Poor Baseline Performance
With a median error of approximately 1,500 km, this model could barely identify the correct country. The primary issues stemmed from data quality and a flawed clustering strategy that allowed clusters to span international borders.
Performance Metrics
| Metric | Value |
|---|---|
| Median Error | ~1,500 km |
| Evaluation Metric | Haversine Distance |
| Model Selection | Validation Loss |
Architecture & Loss Function
The v1.0 model utilized a straightforward single-head classification approach, outputting logits for 10,000 geographic clusters.
Backbone
ConvNeXt Tiny
convnext_tiny
Architecture
GeoModel
Single-Head Classifier
Loss Function
CrossEntropyLoss
Standard classification
Training Hyperparameters
| Parameter | Value |
|---|---|
| Global Batch Size | 1024 |
| Max Epochs | 200 |
| Learning Rate | 3e-4 (Base) / 1e-6 (Min) |
| Optimizer | AdamW (weight_decay=1e-4) |
| Precision | AMP (autocast) |
| Gradient Clipping | max_grad_norm=1.0 |
| Early Stopping | Patience = 20 epochs |
Data Handling & Preprocessing
Training data was sourced from the Flickr Dataset, which contained many images deemed unsuitable for geolocation tasks. Data was loaded via a streaming approach from sharded MessagePack (.msg) files.
Clustering Strategy
Clustering Issue: Border Confusion
Clusters were allowed to span international borders, which significantly confused the model during training. This architectural flaw was identified and corrected in subsequent versions.

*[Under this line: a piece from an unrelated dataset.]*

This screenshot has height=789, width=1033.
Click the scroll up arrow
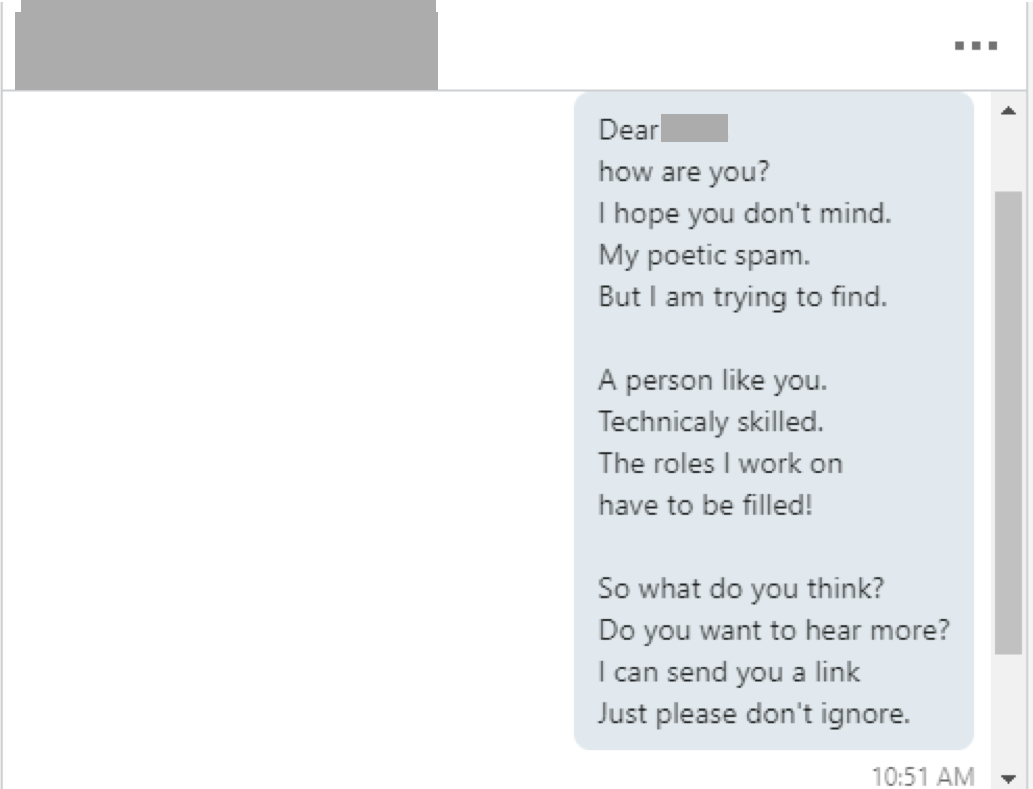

Image Preprocessing (Albumentations)
Lessons Learned
The v1.0 baseline established critical insights that informed subsequent development. The poor performance, while disappointing, revealed fundamental issues with both data quality and clustering methodology. These learnings directly influenced the architectural decisions in v1.4, including the move to border-respecting clustering and multi-task learning objectives.